● Activity:
When you reach the line with "個人情報保護方針 (350, 2533)" in the data below, begin printing lines exactly, and stop once the line with "お店を探す (151, 68)" has been printed.

<<<<

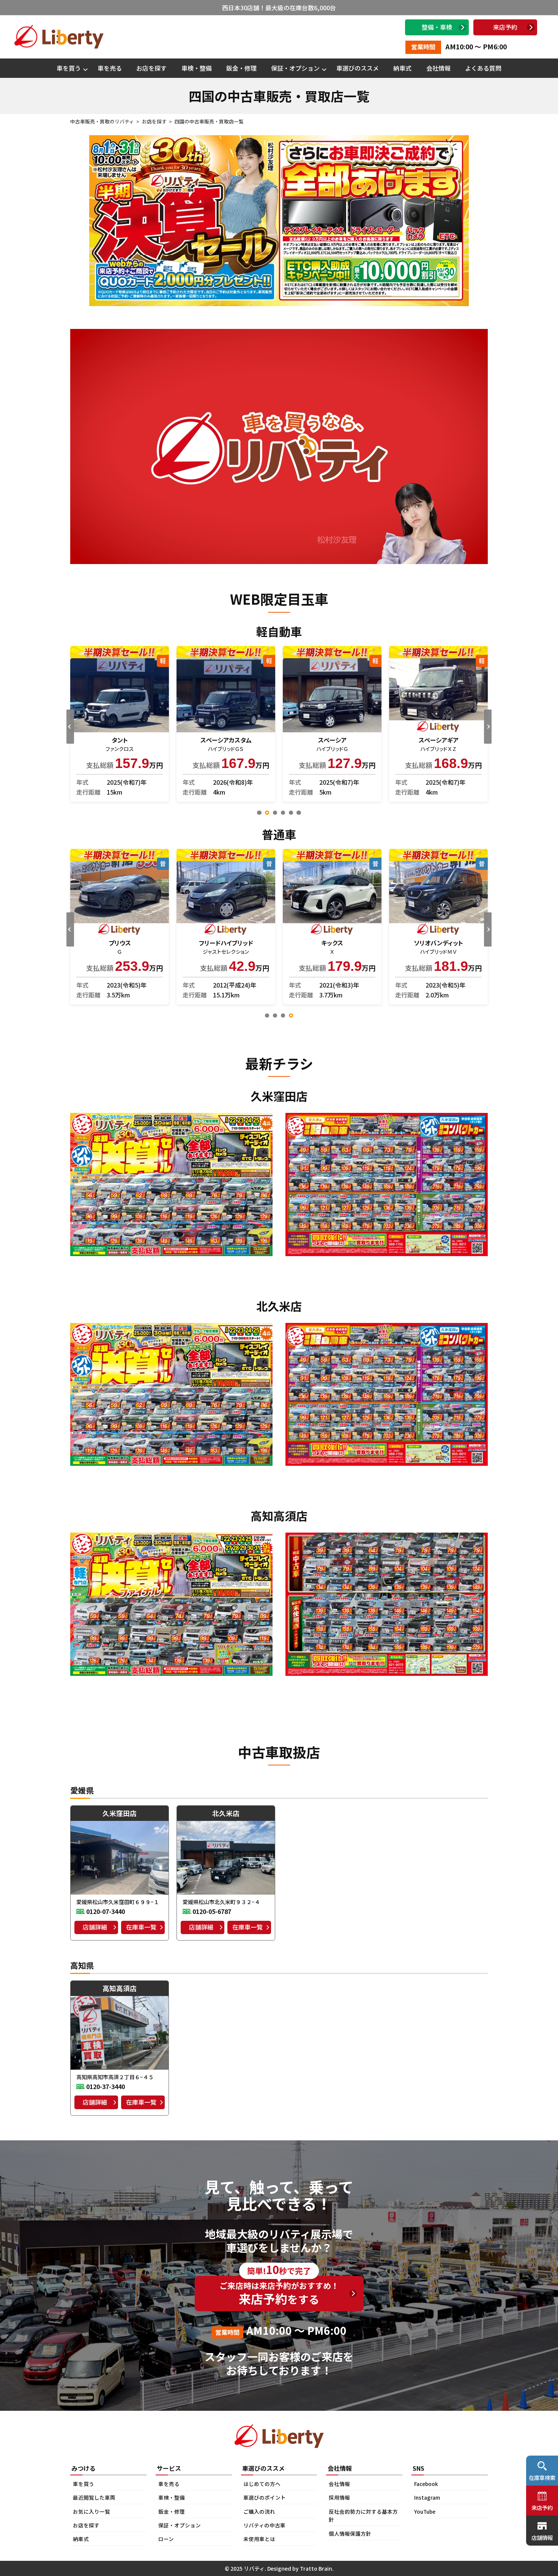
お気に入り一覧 (91, 2511)
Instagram (427, 2497)
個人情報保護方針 (350, 2533)
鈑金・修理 (241, 68)
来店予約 (505, 27)
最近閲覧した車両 (94, 2497)
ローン (166, 2539)
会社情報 (438, 68)
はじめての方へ (262, 2483)
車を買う (69, 68)
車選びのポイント (264, 2497)
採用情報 (339, 2497)
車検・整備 (196, 68)
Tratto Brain (316, 2568)
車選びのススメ (357, 68)
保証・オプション (295, 68)
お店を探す (151, 68)
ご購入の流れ (259, 2511)
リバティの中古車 (264, 2525)
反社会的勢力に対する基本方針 (363, 2516)
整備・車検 (437, 27)
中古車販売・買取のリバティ (102, 121)
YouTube (424, 2511)
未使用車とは (259, 2539)
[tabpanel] (119, 724)
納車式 (402, 68)
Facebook (426, 2483)
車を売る (110, 68)
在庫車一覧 (141, 1926)
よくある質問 (483, 68)
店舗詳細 (95, 1926)
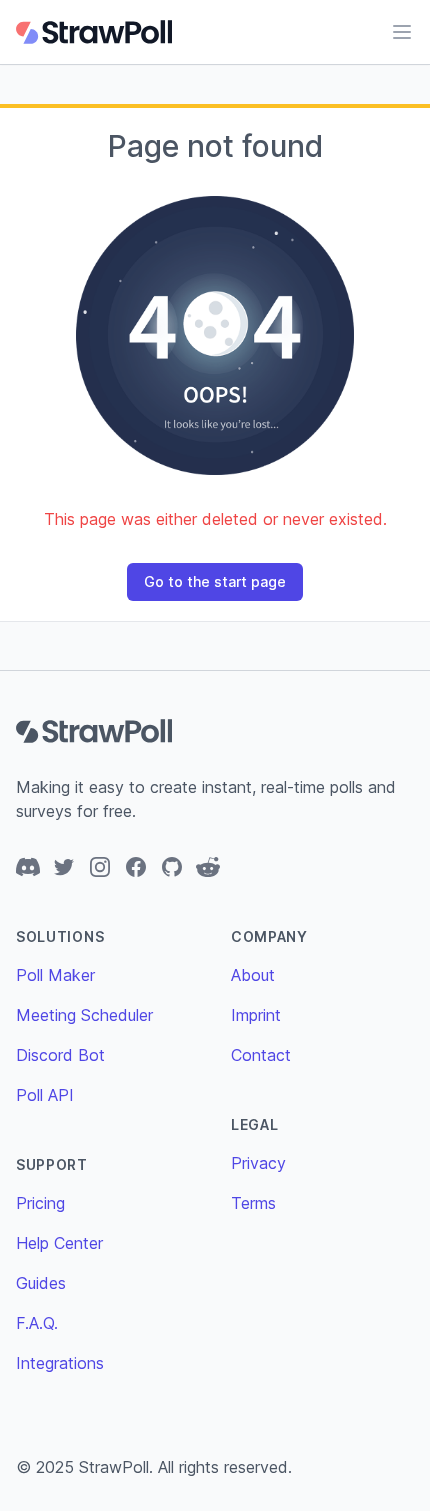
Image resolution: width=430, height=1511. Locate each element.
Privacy (258, 1163)
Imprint (256, 1015)
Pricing (40, 1203)
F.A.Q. (37, 1323)
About (253, 975)
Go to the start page (215, 581)
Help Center (59, 1243)
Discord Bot (60, 1055)
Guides (41, 1283)
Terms (253, 1203)
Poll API (45, 1095)
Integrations (60, 1363)
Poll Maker (55, 975)
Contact (261, 1055)
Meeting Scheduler (84, 1015)
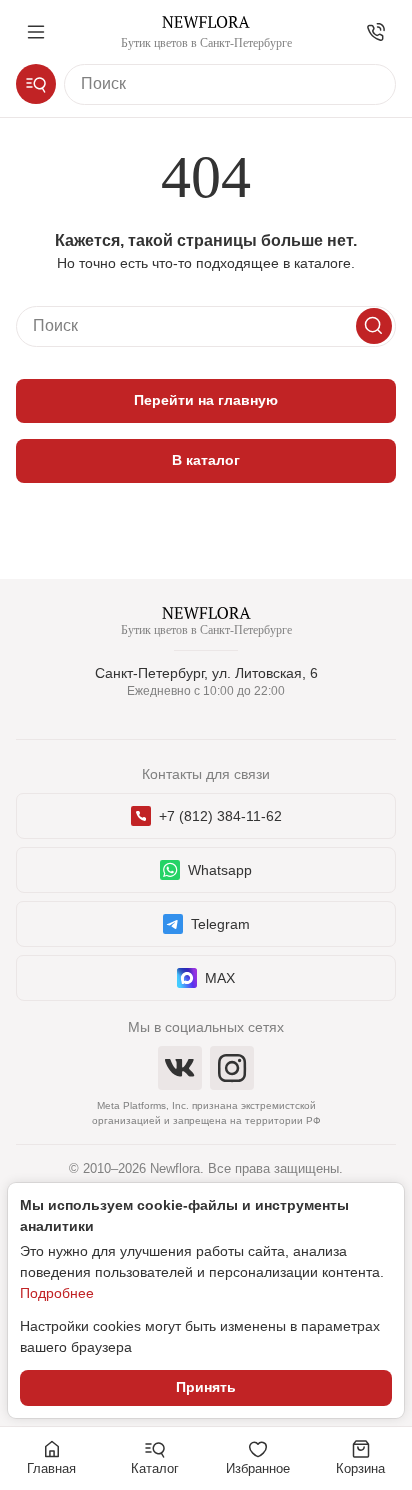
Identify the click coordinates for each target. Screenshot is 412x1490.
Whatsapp (220, 870)
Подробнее (57, 1293)
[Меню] (36, 32)
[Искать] (374, 326)
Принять (206, 1387)
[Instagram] (232, 1068)
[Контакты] (376, 32)
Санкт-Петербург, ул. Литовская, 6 (206, 673)
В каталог (206, 460)
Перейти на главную (206, 400)
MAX (220, 978)
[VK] (180, 1068)
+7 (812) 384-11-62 (220, 816)
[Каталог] (36, 84)
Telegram (220, 924)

>>>>

● Solution to the problem:
個人情報保護方針 (350, 2533)
鈑金・修理 (241, 68)
来店予約 (505, 27)
最近閲覧した車両 (94, 2497)
ローン (166, 2539)
会社情報 (438, 68)
はじめての方へ (262, 2483)
車を買う (69, 68)
車選びのポイント (264, 2497)
採用情報 (339, 2497)
車検・整備 (196, 68)
Tratto Brain (316, 2568)
車選びのススメ (357, 68)
保証・オプション (295, 68)
お店を探す (151, 68)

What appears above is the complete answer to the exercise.